- What is expected
Would you return exactly the lines below from the line with "Click the Zurück button" through the line with "This screenshot has width=800, height=451.", both included, and nothing else, leaving out the pictures?
(Available records Opens)
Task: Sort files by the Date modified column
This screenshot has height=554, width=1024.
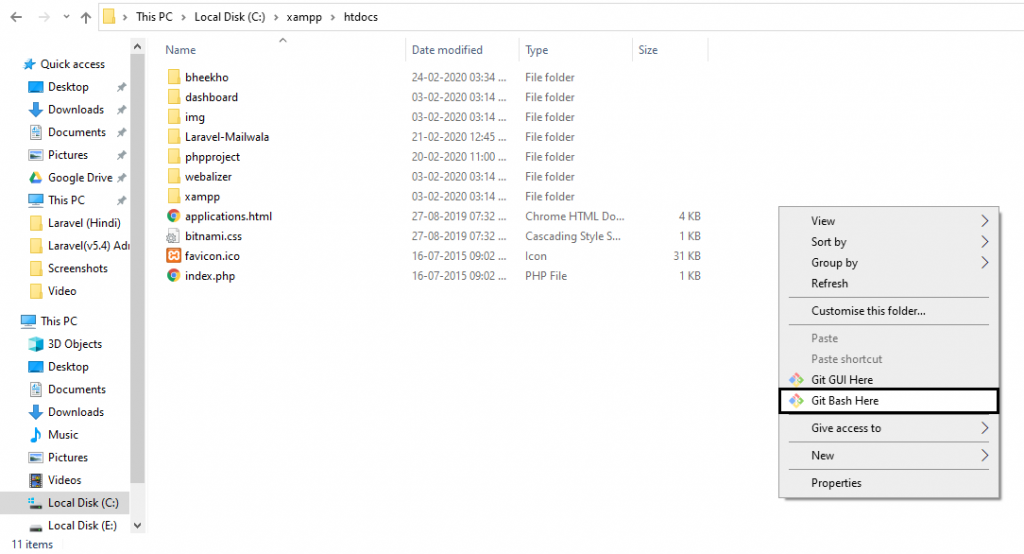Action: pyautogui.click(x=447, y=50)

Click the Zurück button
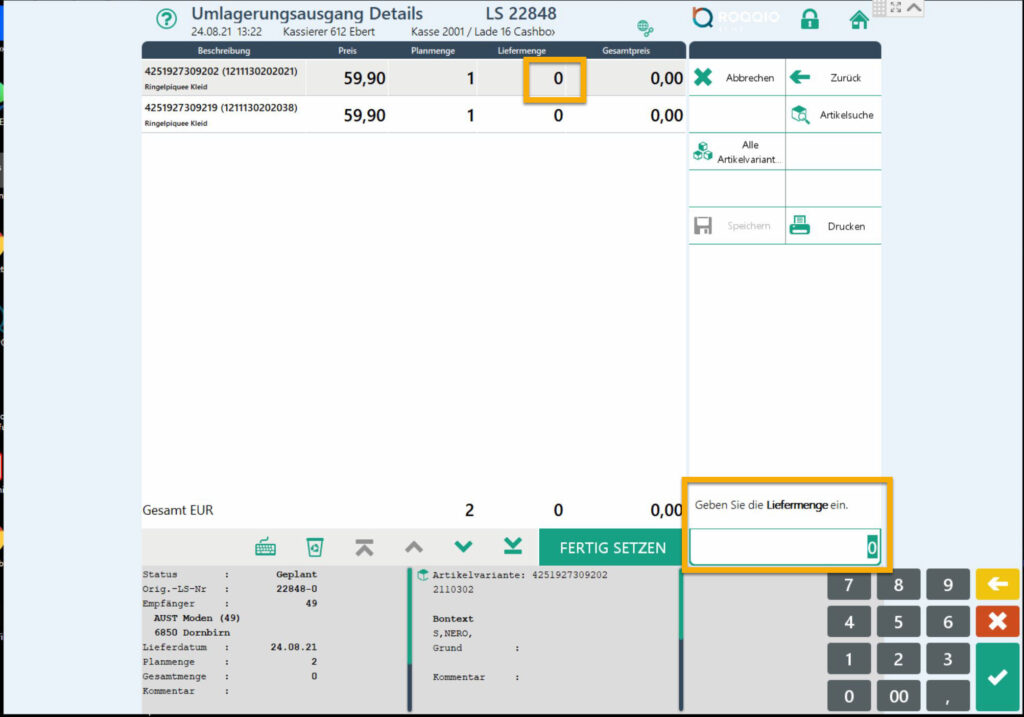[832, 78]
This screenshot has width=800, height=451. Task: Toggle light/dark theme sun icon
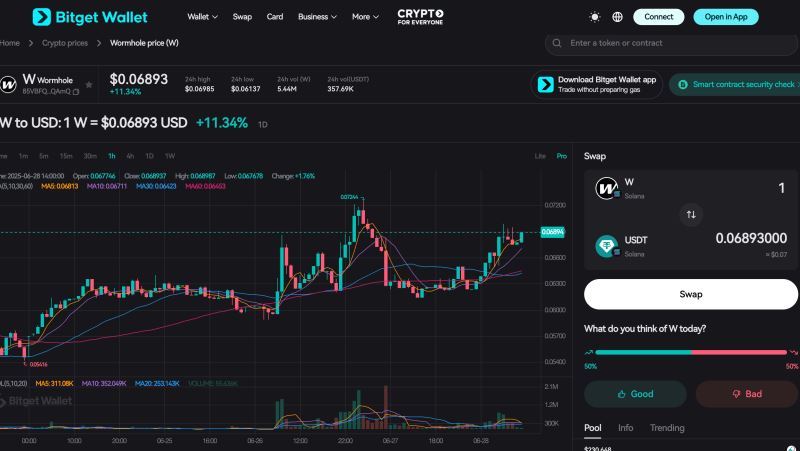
(Available records Closes)
(Available records Opens)
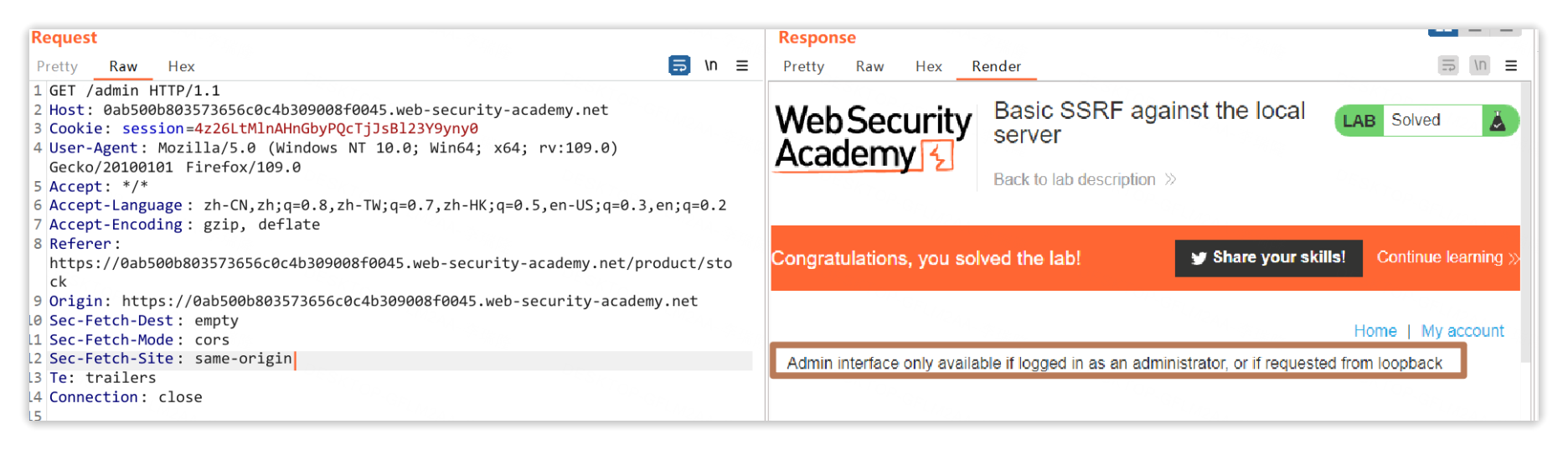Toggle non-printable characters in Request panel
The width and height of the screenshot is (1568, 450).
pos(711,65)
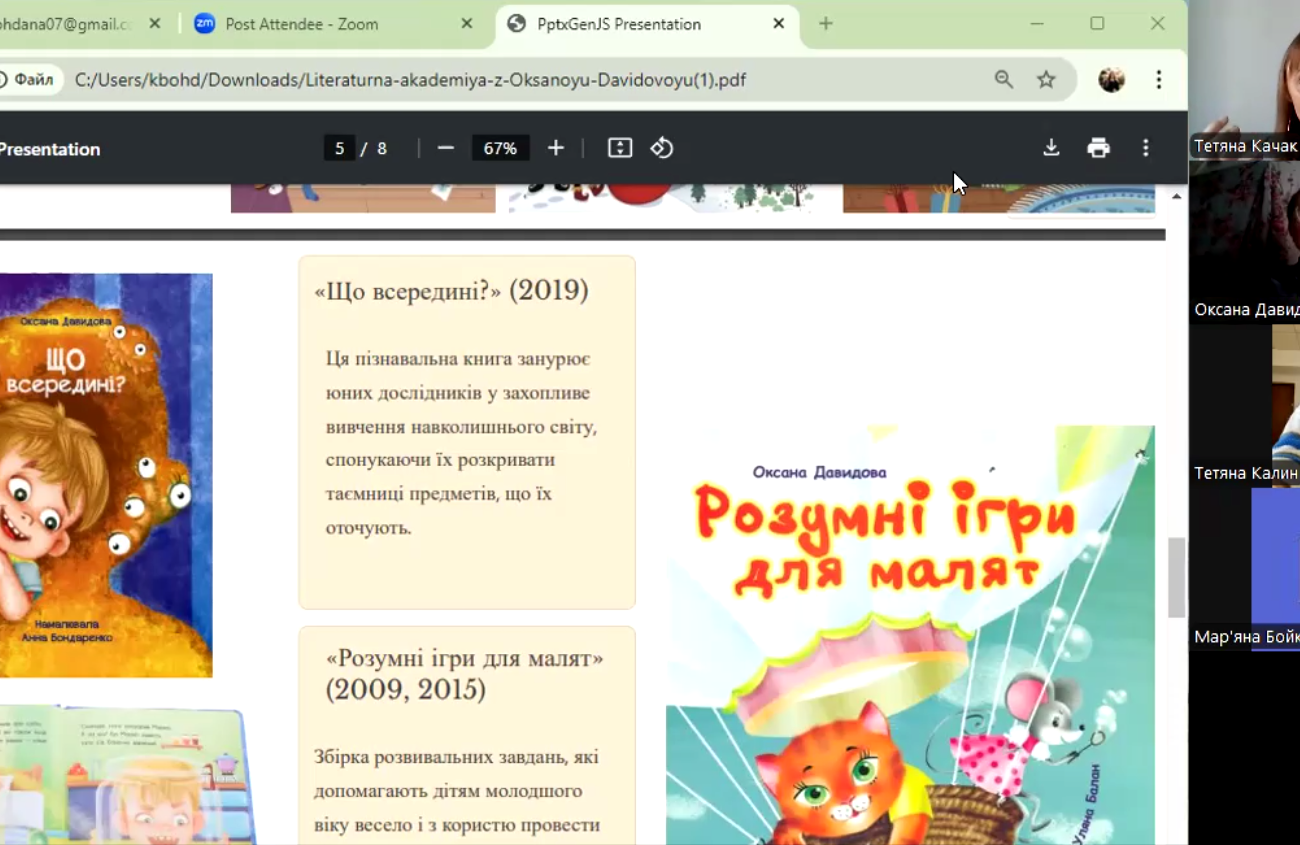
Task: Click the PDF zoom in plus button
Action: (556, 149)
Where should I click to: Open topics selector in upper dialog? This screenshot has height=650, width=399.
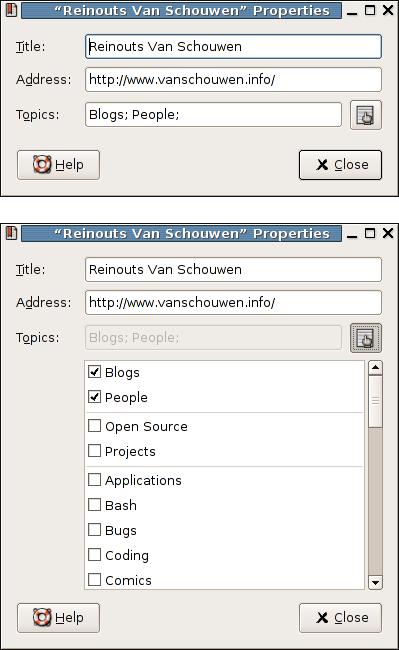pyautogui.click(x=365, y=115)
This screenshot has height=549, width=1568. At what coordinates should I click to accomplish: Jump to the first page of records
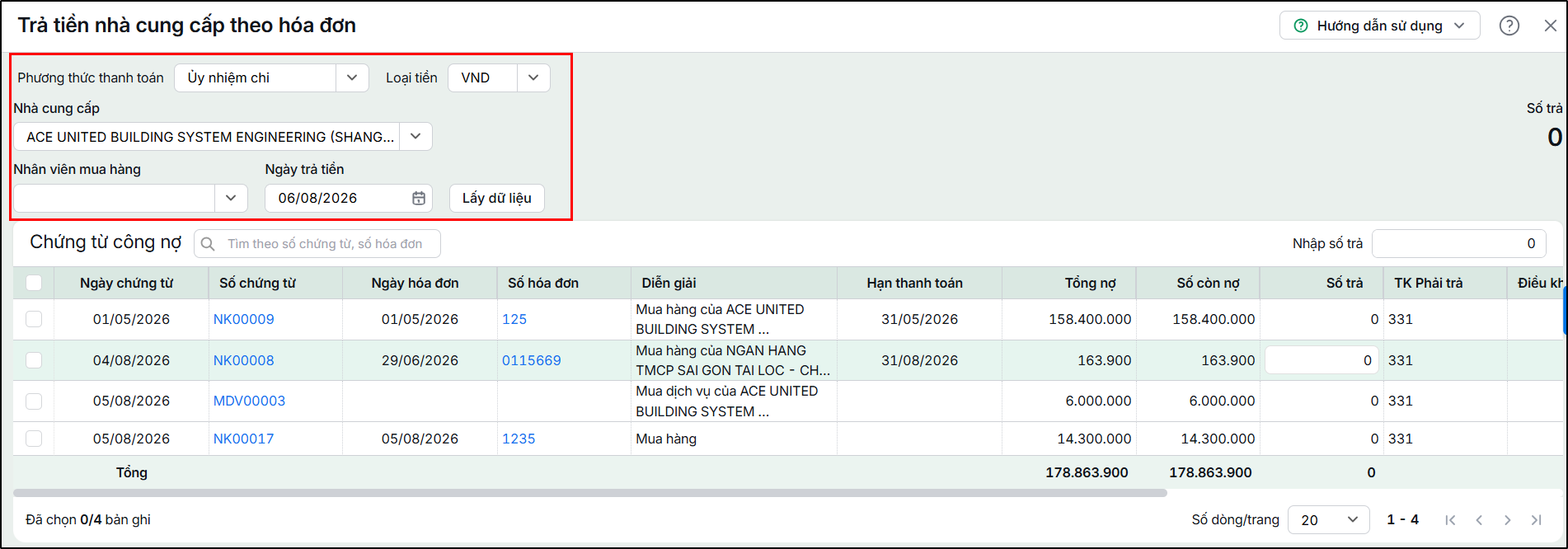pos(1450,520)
(Available records Closes)
- Expected answer
Click the Zurück button
[832, 78]
This screenshot has width=800, height=451. Task: Toggle light/dark theme sun icon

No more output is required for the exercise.